**TO-DO LIST**
1) Name every CDC platform that the BigQuery guide mentions, whether offered as a service or self-hosted.
2) Rewrite the paragraph of the BigQuery guide that begins "When working with software applications" as a short bulleted list that keeps its main facts.
3) Reproduce the BigQuery guide word for word, starting at "Implementing your own" and ending at "from test data.".

**SOURCE DOCUMENT**
A Change Data Capture (CDC) platform connects to a data source, such as a MySQL database, and listens for various database events, such as inserts, updates, and deletes. It then sends these data changes to a data warehouse like BigQuery in bulk periodically, where they end up being stored.

There are many CDC platforms available, such as CDC as a service, which includes Fivetran (1,2) or GCP Datastream. Self-hosted solutions like Debezium are also available.

1.1.3 - Group Data and Send in Bulk

You can manually collect and group data from your web/software application and then send it periodically to BigQuery without temporarily storing it in a traditional database like MySQL.

This can be done with:

  • Worker Threads: For example, Worker Threads in Node.js can offload operations from the main thread on which the app runs. Whenever new data has to be collected, you can send it to the worker thread, which then performs a bulk insert every X seconds. Implementing worker threads in Node.js can be challenging (1), so you might want to read this article first. Alternatively, you can run the worker thread in lower-level languages such as C or more modern compiled languages like Go or Rust for maximum performance.

  • Message Broker: A message broker like RabbitMQ allows you to collect and group data from the application that you would otherwise send to a database. You can then periodically send the grouped data to BigQuery.

Implementing your own solution with worker threads or a message broker requires you to know how to use and connect to BigQuery in your application. Below, we will show how to set up BigQuery and connect to it in Node.js.

2.0.0 - BigQuery Setup

For the course of this guide, we're connecting BigQuery to our imaginary "Birdy" application, a Twitter clone.

2.1.0 - About Application environments

When working with software applications, it's common to have multiple environments like test, staging, and production. These environments allow new features to be tested without affecting the production data. In GCP, you can isolate these environments using "Projects" (known as "Resource Groups" in Azure). Projects enable you to group all resources of an environment in one place and isolate production data from test data.

However, depending on your need for BigQuery, this may not be necessary. For instance, if BigQuery is only used for data engineering/analytics, while the rest of the software application runs in AWS, it's common to run tests and production data in the same "Project", on the same BigQuery instance, but separated by BigQuery datasets (a container for tables). For example, birdy_test and birdy_production. This approach eliminates operational overhead for analytics teams that may need to connect tools to BigQuery since they only need to connect to one project instance instead of several ones. Additionally, they can test data transformations before using production data.

It can therefore be challenging to find multi-environment good practices online, especially for data warehouses like BigQuery, which allow easy Looker Studio integration. Hence, you should choose the requirement that you and your team feel most comfortable with.

In my case, the entire Birdy application is hosted in GCP, and we use a "Project" per environment.

Dataset entries
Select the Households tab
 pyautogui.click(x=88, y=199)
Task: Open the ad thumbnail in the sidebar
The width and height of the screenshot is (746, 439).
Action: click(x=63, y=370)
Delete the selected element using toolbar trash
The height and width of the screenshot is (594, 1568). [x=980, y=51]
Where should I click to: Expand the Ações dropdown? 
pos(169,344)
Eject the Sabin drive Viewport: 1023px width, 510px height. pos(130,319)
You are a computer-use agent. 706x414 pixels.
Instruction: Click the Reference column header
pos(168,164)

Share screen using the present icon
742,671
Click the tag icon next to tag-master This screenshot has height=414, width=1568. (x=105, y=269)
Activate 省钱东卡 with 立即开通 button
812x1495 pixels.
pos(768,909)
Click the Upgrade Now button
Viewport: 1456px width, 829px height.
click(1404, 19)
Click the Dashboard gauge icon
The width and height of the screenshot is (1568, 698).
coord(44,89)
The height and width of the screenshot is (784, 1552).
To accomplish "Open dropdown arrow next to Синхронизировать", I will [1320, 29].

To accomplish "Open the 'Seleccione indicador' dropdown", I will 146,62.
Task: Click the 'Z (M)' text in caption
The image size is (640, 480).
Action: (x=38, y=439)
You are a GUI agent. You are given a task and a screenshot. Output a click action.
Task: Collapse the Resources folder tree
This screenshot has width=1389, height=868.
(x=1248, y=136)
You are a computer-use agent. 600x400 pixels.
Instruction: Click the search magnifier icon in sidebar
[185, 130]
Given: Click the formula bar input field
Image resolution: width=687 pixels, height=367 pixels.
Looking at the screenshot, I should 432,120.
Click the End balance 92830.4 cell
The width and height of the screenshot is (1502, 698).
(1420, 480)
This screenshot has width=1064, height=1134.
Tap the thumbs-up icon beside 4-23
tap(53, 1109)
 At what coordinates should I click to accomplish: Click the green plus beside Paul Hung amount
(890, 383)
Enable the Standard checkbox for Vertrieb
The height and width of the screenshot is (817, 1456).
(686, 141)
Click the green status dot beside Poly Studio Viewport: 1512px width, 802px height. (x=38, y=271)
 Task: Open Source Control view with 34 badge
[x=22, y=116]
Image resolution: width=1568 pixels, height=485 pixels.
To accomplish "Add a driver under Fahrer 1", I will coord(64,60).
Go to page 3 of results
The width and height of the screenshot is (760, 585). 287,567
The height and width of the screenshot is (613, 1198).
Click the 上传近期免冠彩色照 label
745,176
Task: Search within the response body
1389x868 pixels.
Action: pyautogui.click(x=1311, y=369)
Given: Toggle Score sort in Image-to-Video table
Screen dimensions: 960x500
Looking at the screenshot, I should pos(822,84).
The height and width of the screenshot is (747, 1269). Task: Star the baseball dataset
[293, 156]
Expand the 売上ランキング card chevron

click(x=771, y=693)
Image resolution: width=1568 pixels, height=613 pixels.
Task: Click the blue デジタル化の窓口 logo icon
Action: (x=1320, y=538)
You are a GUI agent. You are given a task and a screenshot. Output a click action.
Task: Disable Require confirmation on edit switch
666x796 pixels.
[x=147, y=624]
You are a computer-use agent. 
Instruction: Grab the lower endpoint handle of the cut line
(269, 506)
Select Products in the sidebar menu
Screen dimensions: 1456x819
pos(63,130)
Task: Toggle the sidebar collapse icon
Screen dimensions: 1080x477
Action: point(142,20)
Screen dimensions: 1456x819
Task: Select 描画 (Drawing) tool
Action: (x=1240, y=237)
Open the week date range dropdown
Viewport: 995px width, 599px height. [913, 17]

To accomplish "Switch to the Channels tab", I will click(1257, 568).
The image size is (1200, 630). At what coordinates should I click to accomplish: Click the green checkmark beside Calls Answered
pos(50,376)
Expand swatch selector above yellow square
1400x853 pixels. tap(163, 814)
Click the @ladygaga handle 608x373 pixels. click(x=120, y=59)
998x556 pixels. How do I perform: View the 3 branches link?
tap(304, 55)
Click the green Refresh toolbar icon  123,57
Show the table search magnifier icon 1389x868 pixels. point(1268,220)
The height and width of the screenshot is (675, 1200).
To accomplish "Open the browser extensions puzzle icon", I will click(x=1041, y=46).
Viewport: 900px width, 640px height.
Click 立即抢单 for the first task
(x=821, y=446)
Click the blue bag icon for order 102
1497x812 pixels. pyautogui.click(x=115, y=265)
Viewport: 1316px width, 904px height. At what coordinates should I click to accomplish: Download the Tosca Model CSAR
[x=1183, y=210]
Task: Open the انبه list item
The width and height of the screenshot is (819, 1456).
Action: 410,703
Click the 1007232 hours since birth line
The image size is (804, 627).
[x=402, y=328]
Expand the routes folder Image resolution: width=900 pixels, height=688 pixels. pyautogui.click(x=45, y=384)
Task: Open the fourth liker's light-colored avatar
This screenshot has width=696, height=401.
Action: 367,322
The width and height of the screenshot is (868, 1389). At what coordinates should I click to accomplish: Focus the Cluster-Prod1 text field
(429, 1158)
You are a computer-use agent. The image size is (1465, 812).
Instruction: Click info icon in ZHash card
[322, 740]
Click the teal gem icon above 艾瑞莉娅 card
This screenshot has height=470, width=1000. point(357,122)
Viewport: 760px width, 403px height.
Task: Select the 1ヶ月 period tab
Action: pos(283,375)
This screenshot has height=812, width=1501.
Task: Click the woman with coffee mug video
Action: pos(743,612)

**EXERCISE SOLUTIONS**
1)
- Fivetran
- GCP Datastream
- Debezium

2)
- Software applications often have several environments, such as test, staging, and production.
- These environments let new features be tested without affecting production data.
- In GCP, environments can be isolated with "Projects" (called "Resource Groups" in Azure).
- A Project groups all of an environment's resources in one place and keeps production data apart from test data.

3)
Implementing your own solution with worker threads or a message broker requires you to know how to use and connect to BigQuery in your application. Below, we will show how to set up BigQuery and connect to it in Node.js.

2.0.0 - BigQuery Setup

For the course of this guide, we're connecting BigQuery to our imaginary "Birdy" application, a Twitter clone.

2.1.0 - About Application environments

When working with software applications, it's common to have multiple environments like test, staging, and production. These environments allow new features to be tested without affecting the production data. In GCP, you can isolate these environments using "Projects" (known as "Resource Groups" in Azure). Projects enable you to group all resources of an environment in one place and isolate production data from test data.